● YOUR OBJECTIVE: Copy every line of the records below verbatim, leaving out the pictures.

● RECORD SET:
^^^^^^^^^^^^^^^^
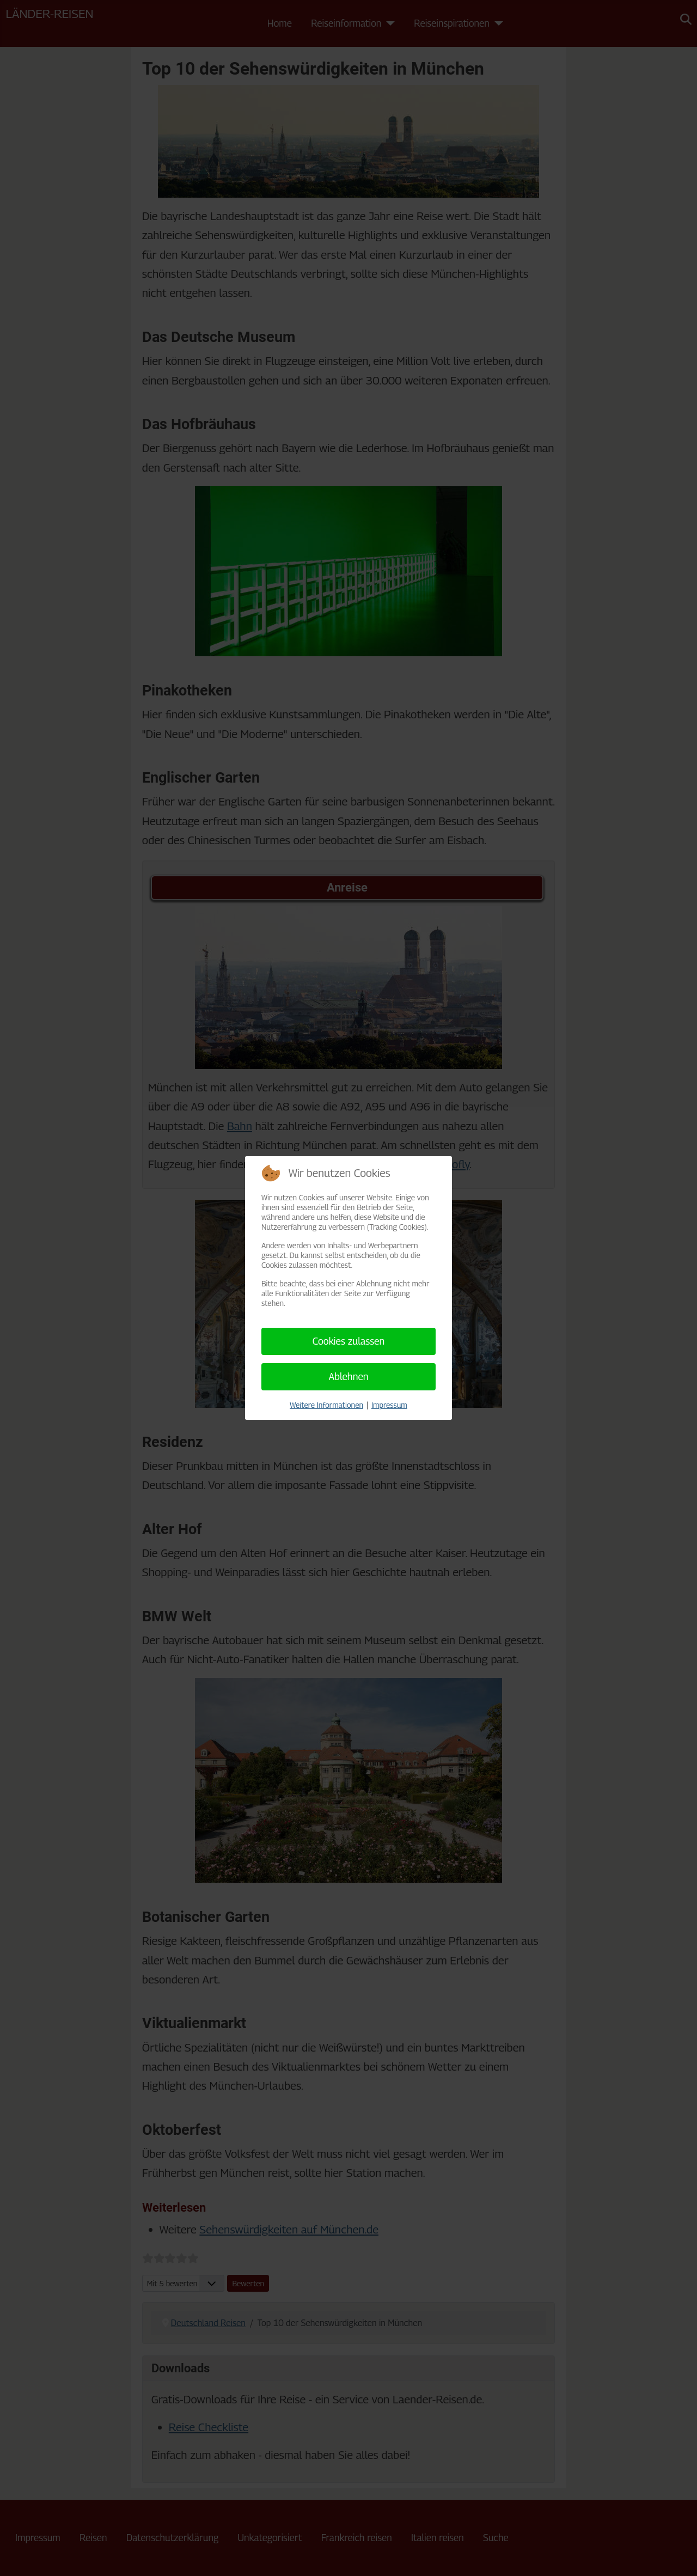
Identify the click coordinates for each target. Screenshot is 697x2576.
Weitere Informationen (326, 1404)
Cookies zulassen (349, 1341)
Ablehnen (348, 1376)
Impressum (389, 1404)
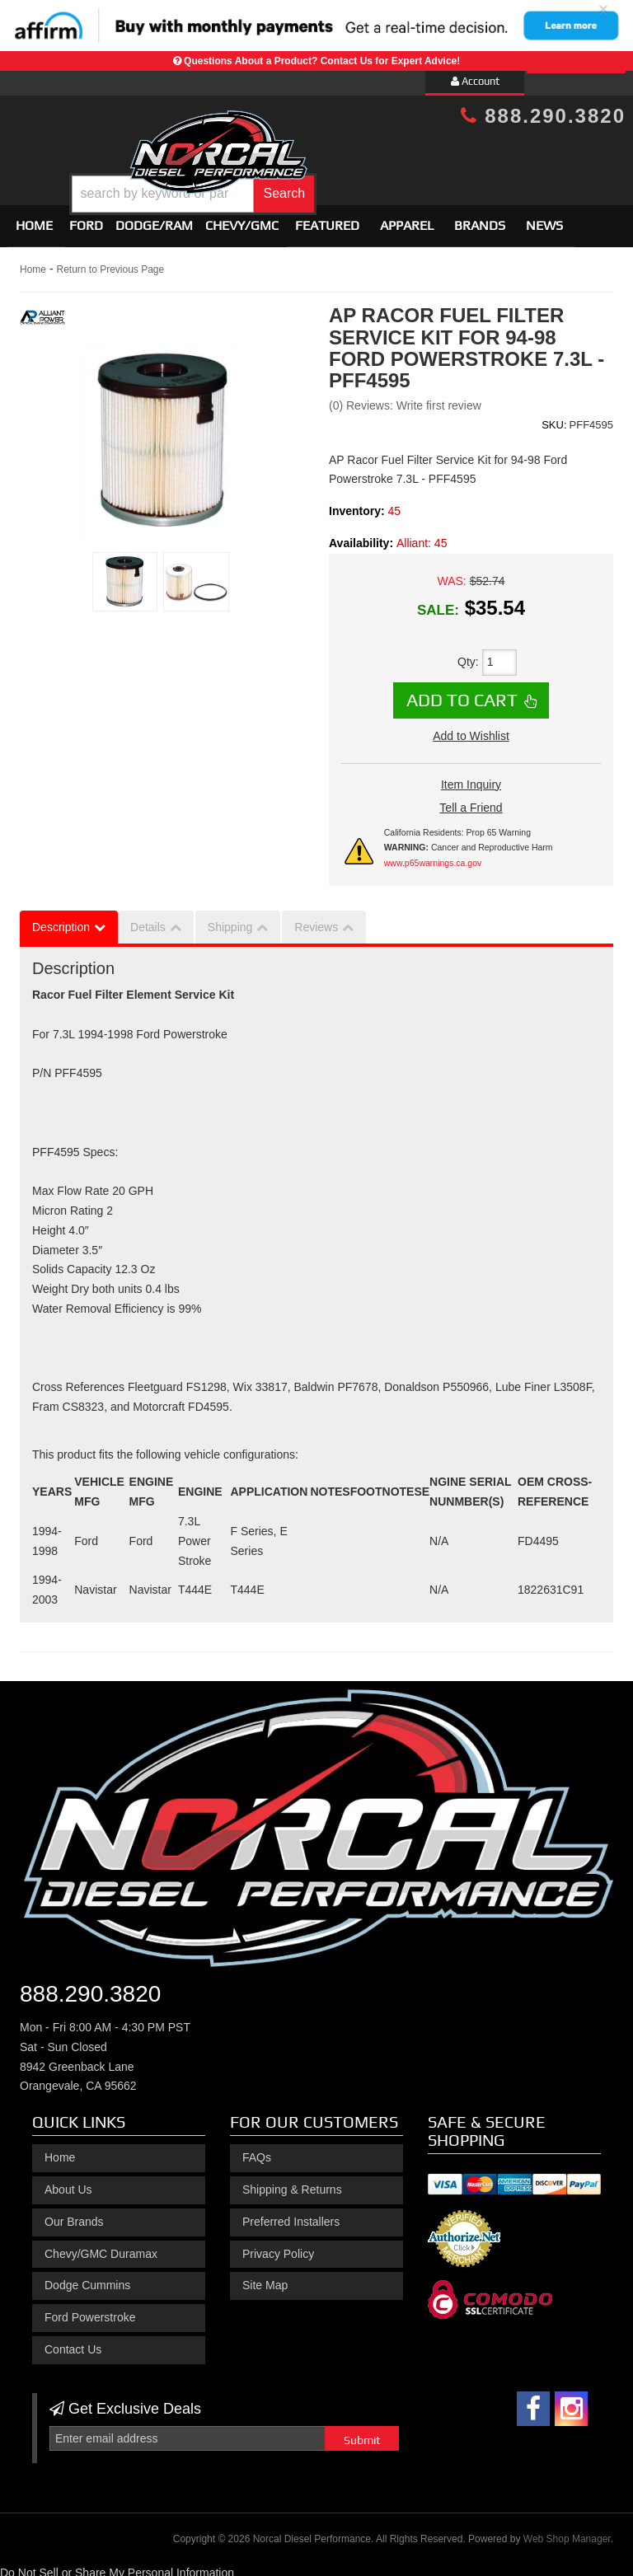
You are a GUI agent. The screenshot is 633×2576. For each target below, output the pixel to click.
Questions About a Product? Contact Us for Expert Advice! (322, 61)
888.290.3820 (543, 116)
^^^^^^^^^^^^^^^^
● RESULT OF THE EXERCISE:
Identify the click coordinates for each target. Screenshot is 697x2576.
Weitere Informationen (326, 1404)
Cookies zulassen (349, 1341)
Ablehnen (348, 1376)
Impressum (389, 1404)
You are a GUI agent. The screenshot is 633×2576. For each target below, output the pixel to click.
Questions About a Product? Contact Us for Expert Advice! (322, 61)
888.290.3820 (543, 116)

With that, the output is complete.